UW News

March 10, 2003

Managed care plans generally refer patients with pain symptoms to specialists


Primary care physicians under a managed care system were more likely to refer patients to a pain specialist than other physicians were, according to a University of Washington study.

The findings run contrary to common beliefs that managed care systems limit access to specialists in order to save money. But if that was true before, it is not true now, according to the findings, which are being published in the February issue of Health Services Research.

“Managed care systems, more often than not, are giving patients the green light to see specialists,” said Dr. David Grembowski, professor of health services in the UW School of Public Health and Community Medicine. “Other recent studies also are reporting that gatekeeping and managed care are associated with more referrals to specialists.”

“It may be surprising that – at least for pain and for depression – patients in managed care generally had access to specialists and had treatment results equal to those of patients with other types of insurance. Nonetheless, managed care patients were sometimes less satisfied with their primary care, perhaps because they didn’t like having to get approval for specialty care, or having a restricted choice of specialists,” said Dr. Richard Deyo, UW professor of medicine and health services.

Up to 65 percent of primary care patients report at least some pain, according to previous studies. Almost 80 million Americans report chronic pain.

The sample in this study included 2,275 patients interviewed in the offices of 261 primary care doctors in Seattle. All of those patients reported at least one of eight categories of pain symptoms.

To conduct the study, researchers had to set up a scale that would reflect the growing complexity of managed health care. They had to consider different permutations of managed care, fee for service, and health maintenance organizations and preferred-provider organizations. Researchers had to scrutinize hundreds of different health plans in order to rank the insurance plans and primary-care offices on a 1-to-100 ‘managed care’ scale, from least restrictive to most.

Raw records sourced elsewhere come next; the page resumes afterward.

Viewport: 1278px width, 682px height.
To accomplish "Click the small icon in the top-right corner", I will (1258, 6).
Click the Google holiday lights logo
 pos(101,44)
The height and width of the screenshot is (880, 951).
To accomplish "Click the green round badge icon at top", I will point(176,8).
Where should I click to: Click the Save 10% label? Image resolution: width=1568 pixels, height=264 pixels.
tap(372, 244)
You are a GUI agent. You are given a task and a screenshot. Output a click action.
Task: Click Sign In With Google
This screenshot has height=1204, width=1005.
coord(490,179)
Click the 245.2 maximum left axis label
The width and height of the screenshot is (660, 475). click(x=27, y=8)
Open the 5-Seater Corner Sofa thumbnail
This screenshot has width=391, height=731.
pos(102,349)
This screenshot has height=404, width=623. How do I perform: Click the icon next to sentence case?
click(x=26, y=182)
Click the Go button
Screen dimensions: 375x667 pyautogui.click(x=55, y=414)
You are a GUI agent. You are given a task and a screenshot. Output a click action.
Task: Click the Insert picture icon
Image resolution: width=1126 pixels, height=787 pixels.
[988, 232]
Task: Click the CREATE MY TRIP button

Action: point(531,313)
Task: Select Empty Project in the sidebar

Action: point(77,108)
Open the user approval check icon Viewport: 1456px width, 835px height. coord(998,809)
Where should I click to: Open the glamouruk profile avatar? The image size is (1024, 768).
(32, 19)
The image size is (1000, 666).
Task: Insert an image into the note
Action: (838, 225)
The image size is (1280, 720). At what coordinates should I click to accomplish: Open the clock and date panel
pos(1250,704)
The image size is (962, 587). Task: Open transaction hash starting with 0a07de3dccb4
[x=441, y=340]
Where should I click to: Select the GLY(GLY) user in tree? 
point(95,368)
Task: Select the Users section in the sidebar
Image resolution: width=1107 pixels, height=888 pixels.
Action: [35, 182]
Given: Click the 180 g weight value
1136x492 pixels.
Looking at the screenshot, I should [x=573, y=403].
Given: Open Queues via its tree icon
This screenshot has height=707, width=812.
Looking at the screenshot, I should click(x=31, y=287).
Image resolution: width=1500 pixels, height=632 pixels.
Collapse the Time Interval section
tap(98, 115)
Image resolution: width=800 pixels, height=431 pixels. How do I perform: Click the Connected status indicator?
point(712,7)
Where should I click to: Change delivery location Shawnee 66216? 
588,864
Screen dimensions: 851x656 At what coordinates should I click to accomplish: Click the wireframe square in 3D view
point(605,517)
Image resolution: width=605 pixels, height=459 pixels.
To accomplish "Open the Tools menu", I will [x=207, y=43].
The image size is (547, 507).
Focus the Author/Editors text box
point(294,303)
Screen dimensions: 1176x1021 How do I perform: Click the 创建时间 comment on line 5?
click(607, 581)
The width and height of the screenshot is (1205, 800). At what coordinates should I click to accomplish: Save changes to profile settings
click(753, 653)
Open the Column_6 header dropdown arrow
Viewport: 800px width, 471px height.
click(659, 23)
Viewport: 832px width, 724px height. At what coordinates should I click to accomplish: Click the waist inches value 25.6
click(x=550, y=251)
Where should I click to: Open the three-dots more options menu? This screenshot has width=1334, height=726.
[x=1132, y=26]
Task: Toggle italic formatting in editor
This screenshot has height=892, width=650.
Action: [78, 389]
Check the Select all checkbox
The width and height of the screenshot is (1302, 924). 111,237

The researchers used a similar methodology to study what happened to patients with symptoms of depression; those findings were published in April 2002. In that study, the researchers also found that managed care did not seem to curb access to specialists, although depressed patients in more managed health plans were less likely to see psychiatrists.

“These patterns may exist because the more highly managed offices often require patients to see their primary care physicians first before they can see a specialist, which can generate more referrals,” Grembowski said. “Also, the more highly managed offices were often in multispecialty delivery systems, and primary care physicians may be relatively free to refer to specialists inside — but not outside — their systems. As a result, patients in managed care systems were just as likely to actually see specialists for their pain as patients in less-managed health plans and medical offices.”

The study did report that just as with the April study, doctors who got more money for referring fewer people to specialists did indeed refer fewer people.